• **Task to carry out**
Under this line are the records; repeat exactly the lines starting at the one containing "Where should I" and ending at the one containing "You are a GUI", omitting pictures.

◆ ◆ ◆ ◆

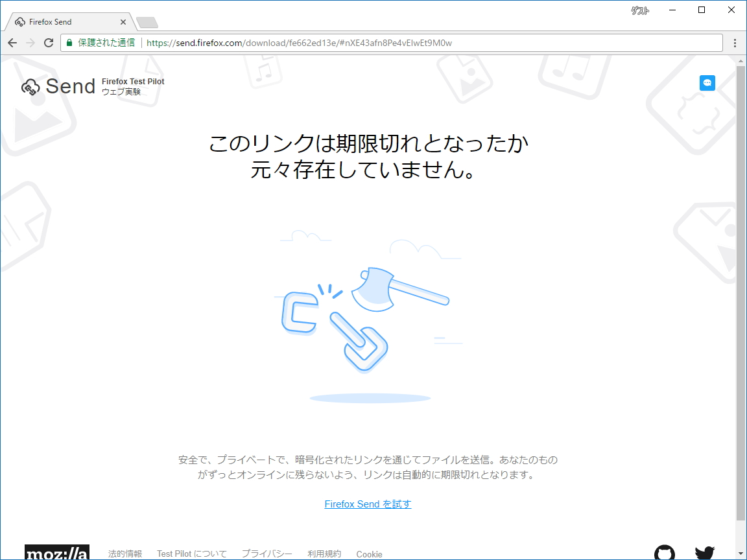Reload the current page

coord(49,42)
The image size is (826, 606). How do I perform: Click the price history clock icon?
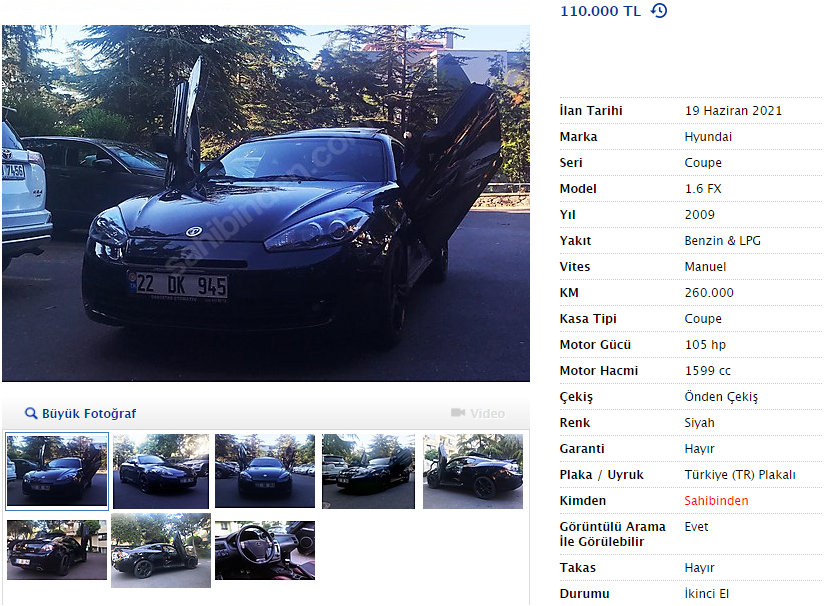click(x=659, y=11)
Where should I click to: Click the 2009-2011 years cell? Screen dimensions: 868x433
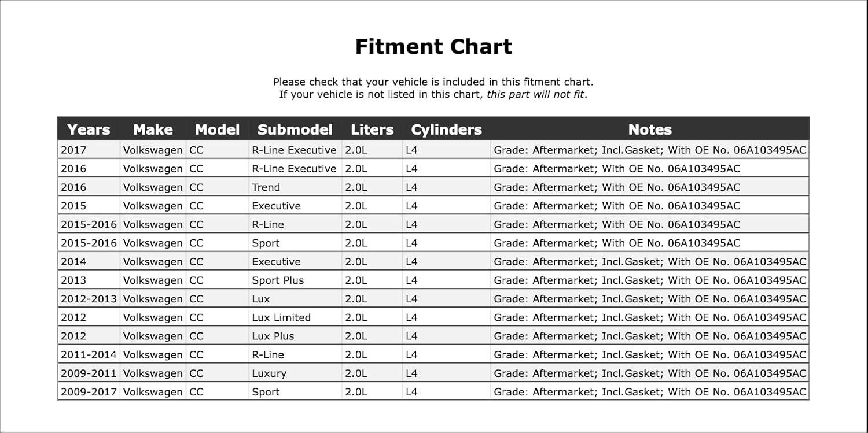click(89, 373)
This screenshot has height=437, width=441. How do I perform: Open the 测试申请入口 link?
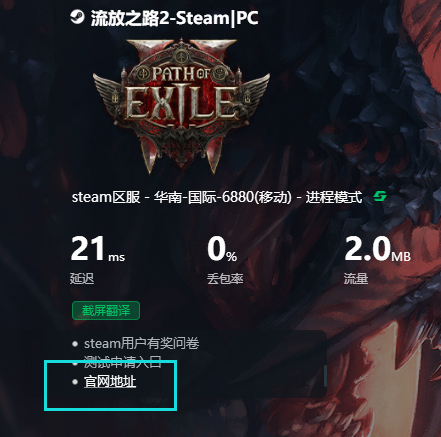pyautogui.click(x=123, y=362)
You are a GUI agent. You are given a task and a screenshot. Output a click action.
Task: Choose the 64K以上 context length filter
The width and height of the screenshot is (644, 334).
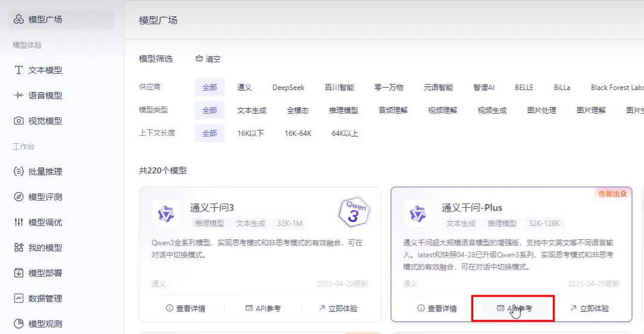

◆ ◆ ◆ ◆

• **Answer space**
Where should I click to: Click the 2009-2011 years cell? Screen dimensions: 868x433
click(89, 373)
This screenshot has height=437, width=441. How do I perform: Open the 测试申请入口 link?
pyautogui.click(x=123, y=362)
You are a GUI agent. You are given a task and a screenshot. Output a click action.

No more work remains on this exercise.